Tuesday, 2 February 2010

Highlights of last week included a couple of hours with Phil Simpson, chairing a busy meeting of the University Council and a wonderful, if not bracing walk with Sheryl along the whole of Brighton seafront – with a shopping diversion into The Laines – of course! Returning to find Jon and Sarah at home was the end of a perfect Sunday.
When I was Vicar of CC Woking Phil and Rachel Simpson and their family moved from Pakistan as Phil was to be based at CMS in its Waterloo Road incarnation. Phil was sharing his thoughts about how our 'network' culture is changing our understanding of the role of leaders. To quote from a review of a book Phil recommends:
'With accelerating velocity, our age's new technologies of social networking are evolving, and evolving us, into new groups doing new things in new ways, and old and new groups alike doing the old things better and more. You don't have to have a Facebook page to know that the times they are a changin'. Hierarchical structures that exist to manage the work of groups are seeing their raisons d'ĂȘtre swiftly eroded by the rising technological tide. Business models are being destroyed, transformed, born at dizzying speeds, and the larger social impact is profound.' (Here comes Everybody Clay Shirky).

Needless to say I am looking forward to reading this highly acclaimed tome.
This led me to reflect (again) on Pete Ward’s ‘Liquid Church’ concept which as I have said before, despite its many critics is seeking to say something both profound and prophetic which is that the communities of the 21st century aren’t formed around front porches, or churches, or any physical structure or social institution. I would modify that a bit and say at the moment ‘not just around’ porches, churches and buildings. What I think Pete is saying and it is thoroughly theological in that it is based upon the model of the Christian Trinity – God is community interacting if not ‘dancing’ (my image is of a line dance rather than individual performance!) and interacting with each of his ‘persons’.

‘The static monolith of the congregation is replaced by a dynamic, inclusive, and fluid dance of intimate communication. In this sense liquid church does not just reflect the life of God.

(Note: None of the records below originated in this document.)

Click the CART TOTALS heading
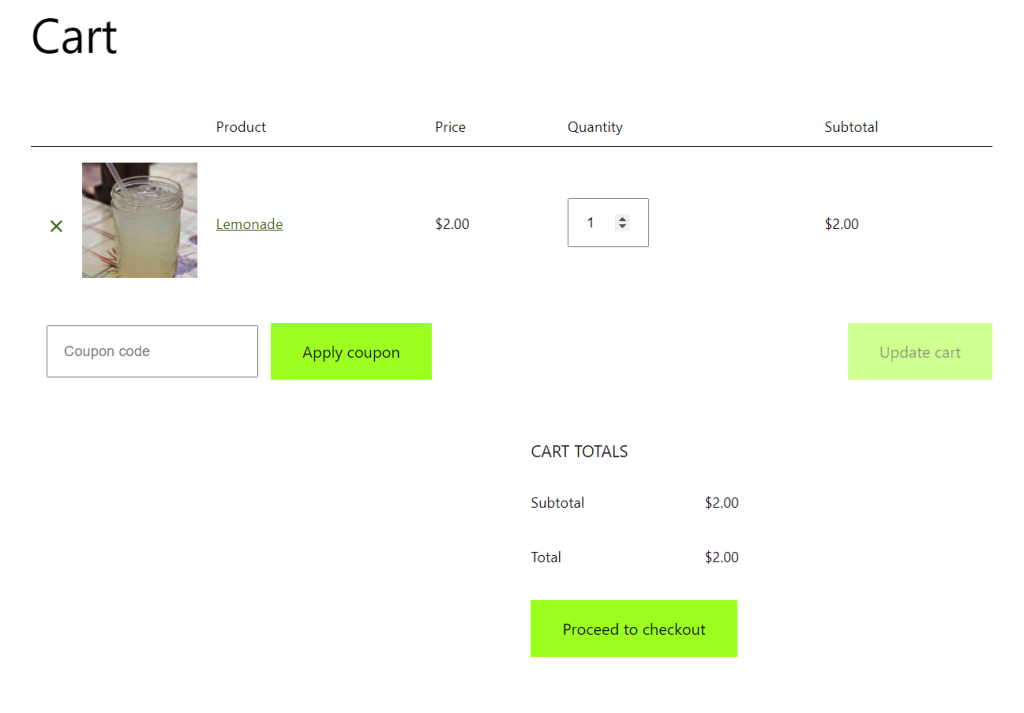 (579, 451)
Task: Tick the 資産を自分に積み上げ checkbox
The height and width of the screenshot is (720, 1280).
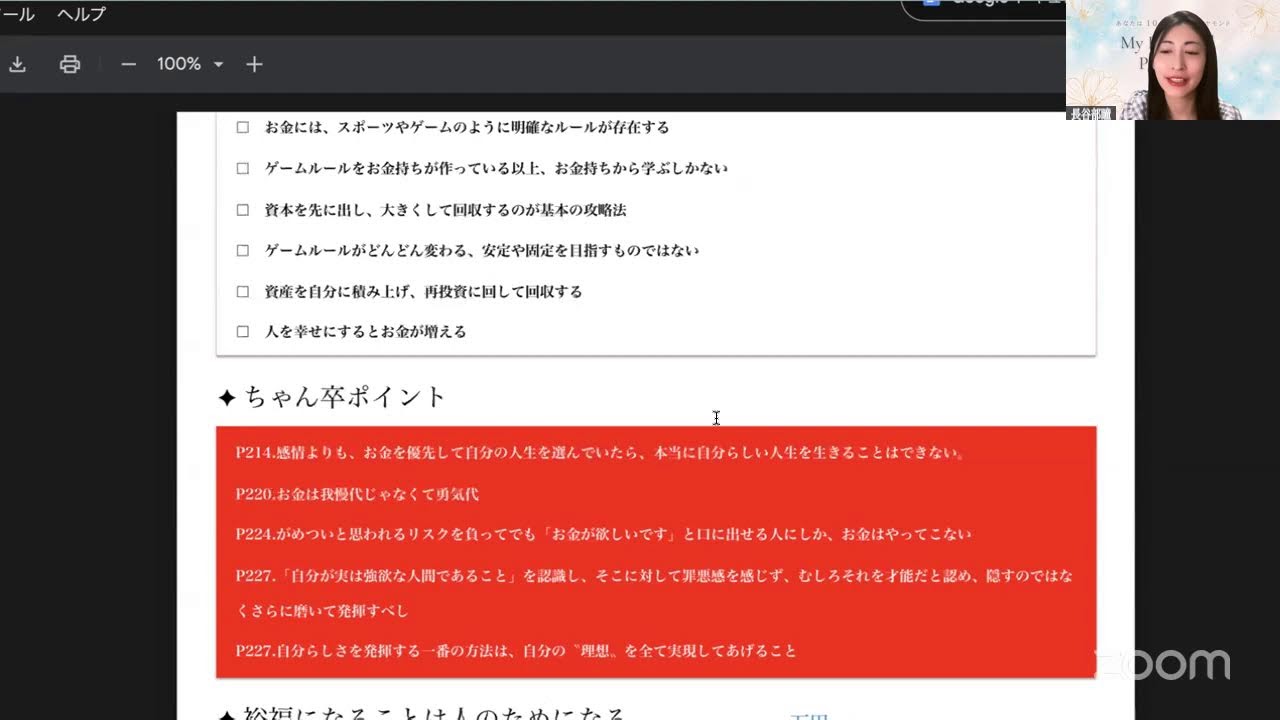Action: click(242, 292)

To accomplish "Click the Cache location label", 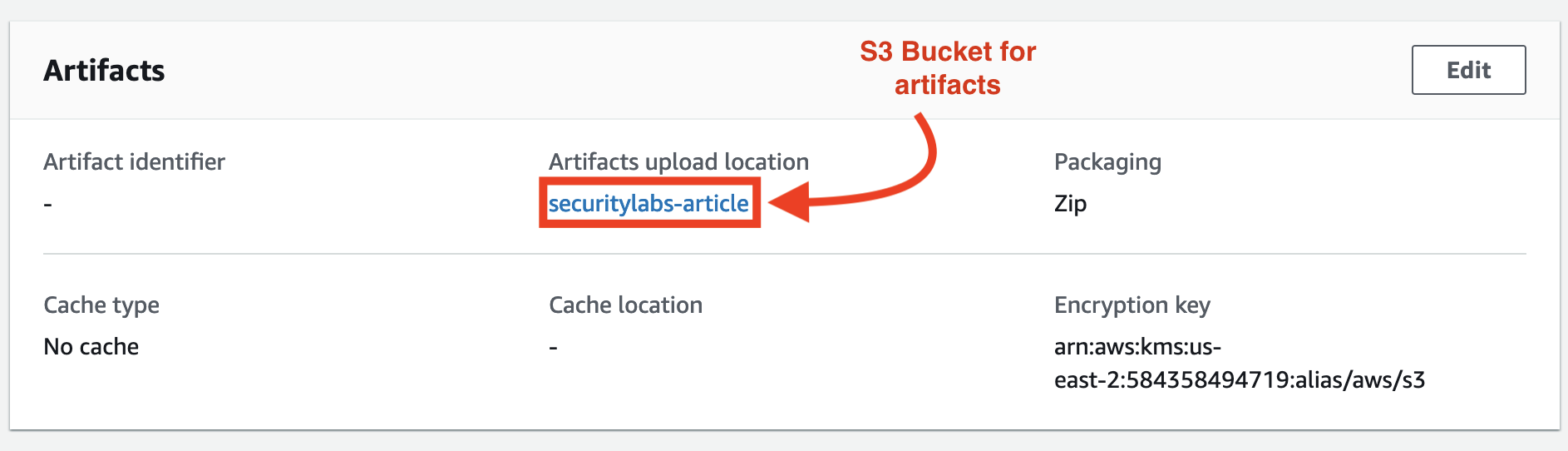I will pyautogui.click(x=625, y=305).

It joins in with that life and it is indwelt by that life: liquid God and liquid church.’

I am no theologian so some will beat me hands down on this one but I do think the image of church as a network of interacting relationships is more ‘Christian’, more Kingdom if you like, than the building oriented and hierarchical structures we have at the moment. A term like ‘The Body of Christ’ is obviously more movement and relational than THE CHURCH. I think this also applies to other organisations as well.

Last time I shared a little list of the qualities needed in leaders (in taking weddings) – maybe that little list is the basic requirement for leaders in this less solid culture full stop. Training as well as being about theology and liturgy need to focus more on developing people, community and team skills.

Questions still remain however which you might like to consider: What is the role of the Christian leader is a more fluid context? Where do church buildings fit in and are those denominations that see them as vital to mission right in spending vast sums they don’t have in maintaining them? Where does the larger gathering fit in?
Unlike many other scholars and preachers Pete sees consumerism (commodification) as the hallmark of this ‘liquid’ culture and encourages church to see this as a friend rather than a foe. Like advertisers who are there to stimulate our desires the church’s (community) role is to stimulate people’s desire for God. What do you think?
More fluid expressions of church are essential in that they take "the present culture seriously and seek to express the fullness of the Christian gospel within that culture.'

To be honest I find this approach more ‘honest’ – after all we are all consumers to a greater or lesser degree and church leaders are more than adept at using consumerism for church purposes on the one hand whilst preaching against it on another! (Discuss)

As some churches continue to embed themselves in a corporate and hierarchical model of leadership and management, business corporations have been known to look to religion for insights into spirituality, relationships, trust, intuition, mystery, community, commitment, cooperation and even love! Maybe in this emerging ‘liquid’ world we need to stick to and build on the values we know and yearn for. Sounds like Jesus in my book........


  1. Yes, I think it is happening.
    When you have a fresh expression of Church, this is part of the process.
    The only trouble is most of us want to keep things static, because it feels safer.
    So we have to get used to more of the unexpected in our day to day lives!

  2. Thanks Stephen

    Agree with you - something about seeing what God is doing and joining in - scary stuff.

  3. Interesting points. I've been saying for a long time that the fundamental difference between modernism and post-modernism is the change from seeing the world as hierarchical to seeing it as networked. I think this is especially true in the way that people assess truth claims; we are often more likely to trust our network of friends than the authoritative 'experts'. (Which means that a church leader can no longer assume a right to be heard merely by virtue of his position.)

    Have you read 'The Great Dance' by C. Baxter Kruger? Your point about the trinity seems like something out of his book.

    Glad the sabbatical is going well, appreciating getting to read your thoughts.

  4. Thanks Trevor

    Will look up the book. The Trinity stuff is really Colin Gunstone. Totally agree about the place of the church leader - something more is needed like openness, vulnerability, being authentic and human - maybe.